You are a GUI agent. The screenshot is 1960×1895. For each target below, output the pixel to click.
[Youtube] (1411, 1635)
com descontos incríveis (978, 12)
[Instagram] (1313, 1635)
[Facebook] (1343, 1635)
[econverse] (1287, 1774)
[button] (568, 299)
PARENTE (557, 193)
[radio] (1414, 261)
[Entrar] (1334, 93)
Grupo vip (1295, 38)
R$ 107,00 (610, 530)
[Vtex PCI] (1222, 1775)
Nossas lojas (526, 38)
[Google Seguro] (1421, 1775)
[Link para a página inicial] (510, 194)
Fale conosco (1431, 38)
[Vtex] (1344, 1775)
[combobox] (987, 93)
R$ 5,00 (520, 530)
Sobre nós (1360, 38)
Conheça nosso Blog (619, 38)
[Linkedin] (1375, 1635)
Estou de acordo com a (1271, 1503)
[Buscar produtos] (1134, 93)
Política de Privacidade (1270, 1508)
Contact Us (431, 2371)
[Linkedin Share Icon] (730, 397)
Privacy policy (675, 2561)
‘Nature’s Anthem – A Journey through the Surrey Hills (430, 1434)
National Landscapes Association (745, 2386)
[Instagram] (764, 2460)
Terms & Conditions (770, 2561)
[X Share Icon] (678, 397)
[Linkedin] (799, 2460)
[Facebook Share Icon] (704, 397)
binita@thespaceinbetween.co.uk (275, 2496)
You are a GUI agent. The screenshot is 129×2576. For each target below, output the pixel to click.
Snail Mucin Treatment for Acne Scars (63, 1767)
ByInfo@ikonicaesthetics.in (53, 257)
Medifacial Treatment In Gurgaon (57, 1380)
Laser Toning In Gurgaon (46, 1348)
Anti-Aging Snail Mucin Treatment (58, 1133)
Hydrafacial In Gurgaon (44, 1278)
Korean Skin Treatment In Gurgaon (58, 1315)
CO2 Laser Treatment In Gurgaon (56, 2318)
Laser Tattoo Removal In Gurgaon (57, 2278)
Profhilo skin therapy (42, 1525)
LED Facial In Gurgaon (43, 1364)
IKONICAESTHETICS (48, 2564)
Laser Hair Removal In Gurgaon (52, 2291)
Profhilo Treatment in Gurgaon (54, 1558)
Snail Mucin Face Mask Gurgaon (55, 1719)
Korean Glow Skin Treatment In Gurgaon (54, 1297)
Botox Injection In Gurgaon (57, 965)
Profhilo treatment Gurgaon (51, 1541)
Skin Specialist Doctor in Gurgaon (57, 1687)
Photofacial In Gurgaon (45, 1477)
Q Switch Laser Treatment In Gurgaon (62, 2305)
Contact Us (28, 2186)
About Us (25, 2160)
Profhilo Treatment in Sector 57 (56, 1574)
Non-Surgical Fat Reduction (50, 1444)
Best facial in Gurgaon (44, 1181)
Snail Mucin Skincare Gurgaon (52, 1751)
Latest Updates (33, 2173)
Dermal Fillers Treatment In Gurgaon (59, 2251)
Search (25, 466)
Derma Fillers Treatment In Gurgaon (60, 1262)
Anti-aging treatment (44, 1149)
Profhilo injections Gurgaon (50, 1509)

-------

▶ _Assignment_
Every line above from the line with "Korean Skin Treatment In Gurgaon (58, 1315)" to the line with "Snail Mucin Face Mask Gurgaon (55, 1719)", inclusive, must be returned exactly; no other line belongs in the reply.

▶ _Your response_
Korean Skin Treatment In Gurgaon (58, 1315)
CO2 Laser Treatment In Gurgaon (56, 2318)
Laser Tattoo Removal In Gurgaon (57, 2278)
Profhilo skin therapy (42, 1525)
LED Facial In Gurgaon (43, 1364)
IKONICAESTHETICS (48, 2564)
Laser Hair Removal In Gurgaon (52, 2291)
Profhilo Treatment in Gurgaon (54, 1558)
Snail Mucin Face Mask Gurgaon (55, 1719)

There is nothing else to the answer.